Though such methods are a long distance from those of the modern scientist, who deduces his laws from careful and patient observation of nature, they go a step toward his in seeking laws in nature to correspond to hypotheses born of intuition.
Browning’s presentation of the attitude of mind and the place held by Paracelsus in the development of science is exactly in line with the most recent criticisms of this extraordinary man’s life. According to these he fluctuated between the systems of magic then prevalent and scientific observation, but always finally threw in the balance of his opinion on the side of scientific ways of working; and above all made the great step from a belief in the influence of nature upon man to that of the existence of parallelisms between nature processes and human processes.
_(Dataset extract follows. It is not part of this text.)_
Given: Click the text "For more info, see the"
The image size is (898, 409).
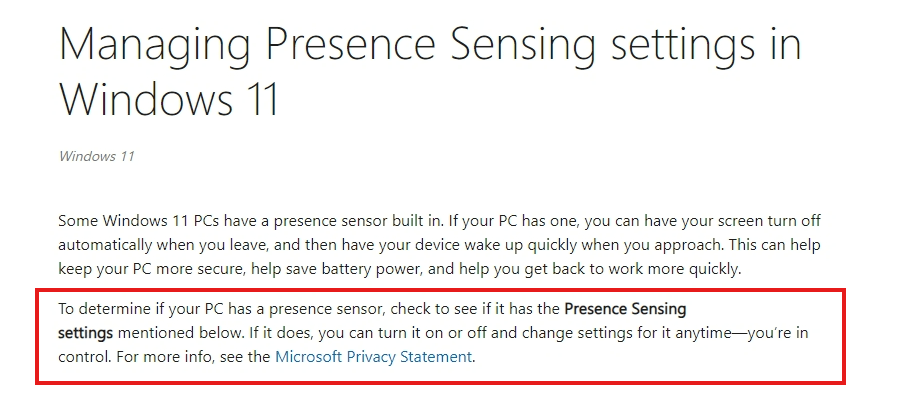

Though he thus opened up new vistas for the benefit of man, he must necessarily be a failure, from his own point of view, with his “India” not found, his absolute truth unattained; and it is upon this side that the poet dwells. For a moment he is somewhat reassured by the apparition of Aprile, scarcely a creature of flesh and blood, more the spirit of art who aspires to love infinitely and has found the attainment of such love as impossible as Paracelsus has found the attainment of knowledge. Both have desired to help men, but Paracelsus has desired to help them rather through the perfecting, even immortalizing, of their physical being; Aprile, through giving man, as he is, infinite sympathy and through creating forms of beauty which would show him his own thoughts and hopes glorified by the all-seeing touch of the artist.
Paracelsus recognizes his deficient sympathy for mankind, and tries to make up for it in his own way by giving out of the fulness of his knowledge to men. The scornful and proud reformer has not, however, truly learned the lesson of love, and verily has his reward when he is turned against by those whom he would teach. Then the old ideal seizes upon him again, and still under the influence of Aprile he seeks in human experience the loves and passions of mankind which he learns through Aprile he had neglected for the ever-illusive secret, but neither does success attend him here, and only on his deathbed does his vision clear up, and he is made to indulge in a prophetic utterance quite beyond the reach of the original Paracelsus.
In this passage is to be found Browning’s first contribution to a solution of the great problem. That it is instinct with the idea of evolution has become a commonplace of Browning criticism, a fact which was at least independently or, as far as I know, first pointed out by myself in an early essay upon Browning. At the time, I was reading both Browning and Spencer, and could not but be impressed by the parallelisms in thought between the two, especially those in this seer-like passage and “The Data of Ethics.”
Writers whose appreciation of a poet is in direct ratio to the number of exact historical facts to be found in a poem like to emphasize this fact that the doctrine of evolution can be found in the works of Paracelsus. Why not? Since, as we have seen it had been floating about in philosophical thought in one form or another for some thousands of years.
Indeed, it has been stated upon good authority that the idea of a gradual evolution according to law and of a God from whom all being emanates, from whom all power proceeds, is an inherent necessity of the Aryan mind as opposed to the Semitic idea of an outdwelling God and of supernaturalism. Thus, all down the ages the Aryan mind has revolted from time to time against the religious ideas superimposed upon it by the Semitic mind. This accounts for the numerous heresies within the bosom of the Church as well as for the scientific advance against the superstitions of the Church.